A: How far does a car traveling at 90.0 km/h take to stop?

[cherryrocket]

7.Q: "Nancy was riding in a helicopter which was rising at 4.0 m/s when she dropped her camera out. After 2.0 s how far apart were the camera and the helicopter?"
A: This isn't an acceleration question is it? Just velocity?
d=vt = (4.0m/s)(2.0s) = 8.0m

8.Q: "A certain car tire can accelerate a car to a stop at a maximum rate of -11.2 m/s^2".
A driver going at 90.0 km/h sees a hole 30.0m ahead and hits the brakes. How far does it take the car to stop? Does the car hit the hole? Assume a reaction time of zero seconds."
A:
a = -11.2 m/s^2
v = 90.0 km/h = 24.993 m/s = 25.0 m/s

t=v/a = 25.0m/s / -11.2 m/s^2 = 36.2s

d=vt = 25.0m/s / (36.2s) = 0.691 m

"The car stops 0.691 m later, so no it does not hit the hole." Is this correct?

 

[learningphysics]

For number 7, yes it is an acceleration problem...

You got the distance the helicopter traveled in 2.0s. So the helicopter has a vertical displacement of 8.0m from the place where the camera is dropped...

But what is the camera's displacement? The camera also moves.

For number 8,

you seem to be doing something wrong with your calculations... 25/11.2 is not 36.2

And why are you dividing instead of multiplying when you calculate d = vt ?

 

[cherryrocket]

Nancy's dropped camera REvised

okay, so first I went:
d=vt =4m/s(2s)
= 8m.
So 8m is the distance that the helicopter rised in 2 secs, from the time the camera was dropped.

Then I look for the final velocity of the camera, because I will need it in a formula.
Vf = 4m/s + (-9.81m/s^2 X 2sec)
Vf = 4 m/s + (-19.62 m/s)
Vf = -15.62 m/s a formula for distance:
d = (Vf - Vi)/2a
= (-15.62 m/s - 4m/s) / 2(-9.81m/s^2)
= -19.62 m.s^2/-19.62m/s^s
= 1 m

So the Camera went down 1 m from where Nancy dropped it.

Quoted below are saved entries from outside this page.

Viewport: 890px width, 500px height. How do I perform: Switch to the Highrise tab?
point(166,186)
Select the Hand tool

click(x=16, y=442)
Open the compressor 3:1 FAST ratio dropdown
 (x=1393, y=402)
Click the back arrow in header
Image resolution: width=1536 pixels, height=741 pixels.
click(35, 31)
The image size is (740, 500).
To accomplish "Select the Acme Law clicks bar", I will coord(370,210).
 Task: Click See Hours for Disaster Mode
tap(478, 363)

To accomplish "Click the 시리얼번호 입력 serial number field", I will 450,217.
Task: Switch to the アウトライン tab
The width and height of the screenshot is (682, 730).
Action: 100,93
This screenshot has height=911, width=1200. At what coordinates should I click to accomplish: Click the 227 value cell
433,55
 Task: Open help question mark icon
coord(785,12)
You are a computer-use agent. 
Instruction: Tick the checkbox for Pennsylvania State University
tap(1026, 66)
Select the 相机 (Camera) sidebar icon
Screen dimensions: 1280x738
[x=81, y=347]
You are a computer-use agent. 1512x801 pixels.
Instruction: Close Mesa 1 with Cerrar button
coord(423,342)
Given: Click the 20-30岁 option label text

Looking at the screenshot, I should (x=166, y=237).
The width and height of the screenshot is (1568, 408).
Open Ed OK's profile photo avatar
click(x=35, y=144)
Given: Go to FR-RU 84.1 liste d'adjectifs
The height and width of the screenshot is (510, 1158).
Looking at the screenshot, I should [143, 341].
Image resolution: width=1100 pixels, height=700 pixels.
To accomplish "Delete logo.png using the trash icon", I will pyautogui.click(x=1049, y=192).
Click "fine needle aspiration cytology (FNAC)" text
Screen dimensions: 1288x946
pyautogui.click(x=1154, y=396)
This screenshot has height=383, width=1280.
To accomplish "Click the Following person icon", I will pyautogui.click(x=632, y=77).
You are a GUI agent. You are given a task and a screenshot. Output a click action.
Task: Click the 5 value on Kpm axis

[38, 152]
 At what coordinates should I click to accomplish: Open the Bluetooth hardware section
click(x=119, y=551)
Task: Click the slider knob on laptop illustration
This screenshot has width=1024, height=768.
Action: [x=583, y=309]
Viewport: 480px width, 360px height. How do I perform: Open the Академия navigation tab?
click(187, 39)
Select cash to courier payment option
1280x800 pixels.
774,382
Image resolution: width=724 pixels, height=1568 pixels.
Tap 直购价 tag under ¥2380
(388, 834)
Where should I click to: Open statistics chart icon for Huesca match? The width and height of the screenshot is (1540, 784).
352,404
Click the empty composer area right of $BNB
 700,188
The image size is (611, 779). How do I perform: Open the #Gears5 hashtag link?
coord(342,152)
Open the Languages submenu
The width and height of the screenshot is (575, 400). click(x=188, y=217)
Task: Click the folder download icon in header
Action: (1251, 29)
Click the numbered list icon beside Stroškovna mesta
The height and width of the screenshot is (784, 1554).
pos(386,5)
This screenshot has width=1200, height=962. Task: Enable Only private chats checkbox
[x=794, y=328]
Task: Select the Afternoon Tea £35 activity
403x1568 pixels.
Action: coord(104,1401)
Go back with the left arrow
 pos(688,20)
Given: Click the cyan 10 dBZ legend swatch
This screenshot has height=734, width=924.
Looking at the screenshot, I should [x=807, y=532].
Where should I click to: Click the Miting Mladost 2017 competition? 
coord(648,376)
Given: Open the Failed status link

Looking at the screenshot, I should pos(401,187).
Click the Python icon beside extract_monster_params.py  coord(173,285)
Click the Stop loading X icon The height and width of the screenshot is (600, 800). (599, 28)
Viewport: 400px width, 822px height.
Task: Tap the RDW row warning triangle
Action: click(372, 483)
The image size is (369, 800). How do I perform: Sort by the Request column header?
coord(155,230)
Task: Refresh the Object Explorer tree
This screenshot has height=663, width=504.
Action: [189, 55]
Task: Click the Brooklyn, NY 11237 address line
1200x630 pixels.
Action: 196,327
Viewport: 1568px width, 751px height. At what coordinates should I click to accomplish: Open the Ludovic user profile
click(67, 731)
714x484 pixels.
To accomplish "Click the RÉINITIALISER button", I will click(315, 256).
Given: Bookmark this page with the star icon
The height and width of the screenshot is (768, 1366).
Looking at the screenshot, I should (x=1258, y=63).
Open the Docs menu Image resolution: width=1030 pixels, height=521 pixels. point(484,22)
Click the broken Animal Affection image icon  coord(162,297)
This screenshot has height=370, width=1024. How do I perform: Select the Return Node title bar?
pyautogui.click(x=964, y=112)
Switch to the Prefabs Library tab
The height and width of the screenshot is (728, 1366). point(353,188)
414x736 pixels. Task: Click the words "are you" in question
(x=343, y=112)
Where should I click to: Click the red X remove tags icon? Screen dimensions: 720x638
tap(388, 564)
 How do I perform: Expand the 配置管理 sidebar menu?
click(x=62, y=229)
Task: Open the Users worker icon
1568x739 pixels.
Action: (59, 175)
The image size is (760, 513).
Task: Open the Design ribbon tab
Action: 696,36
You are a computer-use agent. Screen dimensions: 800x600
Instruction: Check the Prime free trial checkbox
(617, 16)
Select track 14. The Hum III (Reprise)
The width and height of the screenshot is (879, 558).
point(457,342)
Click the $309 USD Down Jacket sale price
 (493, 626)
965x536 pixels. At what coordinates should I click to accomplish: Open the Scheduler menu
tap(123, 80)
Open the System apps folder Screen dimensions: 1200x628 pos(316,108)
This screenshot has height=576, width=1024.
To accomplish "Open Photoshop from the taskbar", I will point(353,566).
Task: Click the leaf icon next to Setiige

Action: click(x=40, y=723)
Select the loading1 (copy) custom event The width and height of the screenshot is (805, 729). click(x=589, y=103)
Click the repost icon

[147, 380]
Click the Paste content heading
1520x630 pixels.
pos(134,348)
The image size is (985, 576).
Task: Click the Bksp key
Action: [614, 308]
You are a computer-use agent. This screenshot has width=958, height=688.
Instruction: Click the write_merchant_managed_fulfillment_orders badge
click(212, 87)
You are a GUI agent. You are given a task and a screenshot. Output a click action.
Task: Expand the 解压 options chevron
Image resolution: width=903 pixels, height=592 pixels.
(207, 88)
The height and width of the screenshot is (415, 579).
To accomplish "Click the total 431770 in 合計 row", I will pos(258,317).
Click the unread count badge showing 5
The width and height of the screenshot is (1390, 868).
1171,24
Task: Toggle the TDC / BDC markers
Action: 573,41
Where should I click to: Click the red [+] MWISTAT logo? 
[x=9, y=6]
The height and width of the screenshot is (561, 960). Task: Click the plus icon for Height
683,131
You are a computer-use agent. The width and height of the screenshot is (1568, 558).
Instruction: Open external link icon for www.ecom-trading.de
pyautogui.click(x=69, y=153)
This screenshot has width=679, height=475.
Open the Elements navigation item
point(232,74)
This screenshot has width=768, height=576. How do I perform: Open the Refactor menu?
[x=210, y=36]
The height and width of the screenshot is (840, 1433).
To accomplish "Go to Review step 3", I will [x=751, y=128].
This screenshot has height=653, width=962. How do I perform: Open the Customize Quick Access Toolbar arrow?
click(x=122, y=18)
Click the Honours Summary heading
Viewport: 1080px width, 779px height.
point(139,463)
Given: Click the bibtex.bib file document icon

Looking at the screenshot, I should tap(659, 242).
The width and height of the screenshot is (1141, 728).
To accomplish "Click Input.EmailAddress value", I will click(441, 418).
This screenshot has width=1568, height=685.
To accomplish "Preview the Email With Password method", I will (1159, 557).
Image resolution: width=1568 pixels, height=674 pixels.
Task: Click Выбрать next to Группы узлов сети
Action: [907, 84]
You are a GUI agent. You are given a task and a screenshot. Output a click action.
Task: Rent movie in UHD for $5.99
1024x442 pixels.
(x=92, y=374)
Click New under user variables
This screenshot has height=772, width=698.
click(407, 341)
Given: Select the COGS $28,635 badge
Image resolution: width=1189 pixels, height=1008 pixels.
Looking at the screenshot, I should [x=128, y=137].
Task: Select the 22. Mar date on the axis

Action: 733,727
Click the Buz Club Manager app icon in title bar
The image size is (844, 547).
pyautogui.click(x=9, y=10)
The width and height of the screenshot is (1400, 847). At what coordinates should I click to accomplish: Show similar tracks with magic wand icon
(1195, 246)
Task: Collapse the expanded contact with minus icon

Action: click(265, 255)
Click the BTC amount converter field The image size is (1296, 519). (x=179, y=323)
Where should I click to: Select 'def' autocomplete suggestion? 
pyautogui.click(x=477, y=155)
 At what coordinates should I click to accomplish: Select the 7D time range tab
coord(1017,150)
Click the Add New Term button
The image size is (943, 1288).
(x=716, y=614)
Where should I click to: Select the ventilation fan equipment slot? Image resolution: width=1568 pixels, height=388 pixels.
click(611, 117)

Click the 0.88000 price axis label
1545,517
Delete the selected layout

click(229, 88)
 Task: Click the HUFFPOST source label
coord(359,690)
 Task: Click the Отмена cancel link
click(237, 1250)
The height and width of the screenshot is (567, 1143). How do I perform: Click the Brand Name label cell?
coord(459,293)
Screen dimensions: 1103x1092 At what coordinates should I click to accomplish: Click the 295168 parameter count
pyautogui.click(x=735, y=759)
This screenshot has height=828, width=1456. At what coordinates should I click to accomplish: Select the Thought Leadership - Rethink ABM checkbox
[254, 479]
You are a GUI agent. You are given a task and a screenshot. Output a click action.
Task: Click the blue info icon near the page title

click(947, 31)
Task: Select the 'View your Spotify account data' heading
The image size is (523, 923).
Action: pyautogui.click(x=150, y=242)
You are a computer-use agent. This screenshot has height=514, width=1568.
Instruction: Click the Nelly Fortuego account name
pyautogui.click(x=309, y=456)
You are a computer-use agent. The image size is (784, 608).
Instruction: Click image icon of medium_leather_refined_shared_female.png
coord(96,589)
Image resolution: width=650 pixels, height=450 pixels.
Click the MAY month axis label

Thus, the helicopter and the camera are 9 m apart.
Is this right?
I think negatives and positives (if I didn't get them right) are going to screw up my answer big time.

 

[cherryrocket]

Someone please answer my question. I really need it... it is the last question on my assignment and I need to understand it... thnks

 

[learningphysics]

In this part:

"d = (Vf - Vi)/2a
= (-15.62 m/s - 4m/s) / 2(-9.81m/s^2)
= -19.62 m.s^2/-19.62m/s^s
= 1 m"

You need d = (Vf^2 - Vi^2)/2a

which gives d = -11.62

The minus sign indicates the camera went down... if there was no minus sign, then the camera went up (which could definitely have been a possibility if they chose a different time instead of 2s).

So the answer is 8 + 11.62 = 19.62m

Another way to look at it... the position of the helicopter is 1m (taking the start point as 0m)

The position of the camera is -11.62m

The displacement from the helicopter to the camera is position of helicopter - position of camera

8 - (-11.62) = 19.62m (that way, the minus signs are taken care of)

You could have also calculated the position of the camera with:

d = v1*t + (1/2)at^2

d = 4*2 + (1/2)(-9.81)*2^2 = -11.62m (same answer as before).

anyway, your answer is 19.62m.

 

[chocokat]

So the Camera went down 1 m from where Nancy dropped it. Thus, the helicopter and the camera are 9 m apart.
Is this right?
I think negatives and positives (if I didn't get them right) are going to screw up my answer big time.

For this question, another way to 'verify' your answer is to think about it. The amount the helicopter has risen is correct, and it makes sense, however the idea that a camera would have only fallen 1 m in two seconds, hmmm, just doesn't ring true. I know you can't often use this type of thinking, but for this particular problem it is useful.

 

[cherryrocket]

Thanks everyone for your help!